## Begin RECORDS FOR THE TASK

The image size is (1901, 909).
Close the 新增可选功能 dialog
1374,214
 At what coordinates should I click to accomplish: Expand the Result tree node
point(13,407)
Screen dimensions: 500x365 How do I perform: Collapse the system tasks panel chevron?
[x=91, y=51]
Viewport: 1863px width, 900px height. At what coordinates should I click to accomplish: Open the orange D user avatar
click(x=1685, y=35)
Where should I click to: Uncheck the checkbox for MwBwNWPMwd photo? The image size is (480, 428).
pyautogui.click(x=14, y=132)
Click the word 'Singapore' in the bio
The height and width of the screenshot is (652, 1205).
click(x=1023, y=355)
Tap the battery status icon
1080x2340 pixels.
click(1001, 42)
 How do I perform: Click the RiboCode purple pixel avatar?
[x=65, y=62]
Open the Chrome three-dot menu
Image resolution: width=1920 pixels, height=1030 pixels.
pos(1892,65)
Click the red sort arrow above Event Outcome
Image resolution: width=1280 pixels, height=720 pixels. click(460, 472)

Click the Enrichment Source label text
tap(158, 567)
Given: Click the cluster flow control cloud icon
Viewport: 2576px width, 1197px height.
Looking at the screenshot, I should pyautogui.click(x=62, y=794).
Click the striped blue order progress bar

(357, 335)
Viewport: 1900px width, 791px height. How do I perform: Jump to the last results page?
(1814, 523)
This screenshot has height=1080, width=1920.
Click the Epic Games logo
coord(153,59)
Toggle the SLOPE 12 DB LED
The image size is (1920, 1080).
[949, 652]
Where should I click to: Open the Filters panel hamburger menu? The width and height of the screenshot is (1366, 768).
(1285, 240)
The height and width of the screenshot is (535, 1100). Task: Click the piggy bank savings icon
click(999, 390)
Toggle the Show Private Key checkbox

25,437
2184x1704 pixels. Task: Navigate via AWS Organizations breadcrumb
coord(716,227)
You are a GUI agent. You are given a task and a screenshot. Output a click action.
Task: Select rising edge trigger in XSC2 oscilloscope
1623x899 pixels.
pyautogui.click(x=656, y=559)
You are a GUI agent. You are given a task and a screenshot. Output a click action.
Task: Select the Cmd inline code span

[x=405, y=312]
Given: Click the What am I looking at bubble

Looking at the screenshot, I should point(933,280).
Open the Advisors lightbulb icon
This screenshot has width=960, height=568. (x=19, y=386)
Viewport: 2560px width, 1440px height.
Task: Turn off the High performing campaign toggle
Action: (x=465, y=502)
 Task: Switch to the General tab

## End RECORDS FOR THE TASK

- **SHORT EXERCISE**
Retype the lines starting at the one containing "This screenshot has height=1080, width=1920." and ending at the one containing "coord(716,227)", with both of those included and everything matching character for character.

- **SOLUTION TO THIS PROBLEM**
This screenshot has height=1080, width=1920.
Click the Epic Games logo
coord(153,59)
Toggle the SLOPE 12 DB LED
The image size is (1920, 1080).
[949, 652]
Where should I click to: Open the Filters panel hamburger menu? The width and height of the screenshot is (1366, 768).
(1285, 240)
The height and width of the screenshot is (535, 1100). Task: Click the piggy bank savings icon
click(999, 390)
Toggle the Show Private Key checkbox

25,437
2184x1704 pixels. Task: Navigate via AWS Organizations breadcrumb
coord(716,227)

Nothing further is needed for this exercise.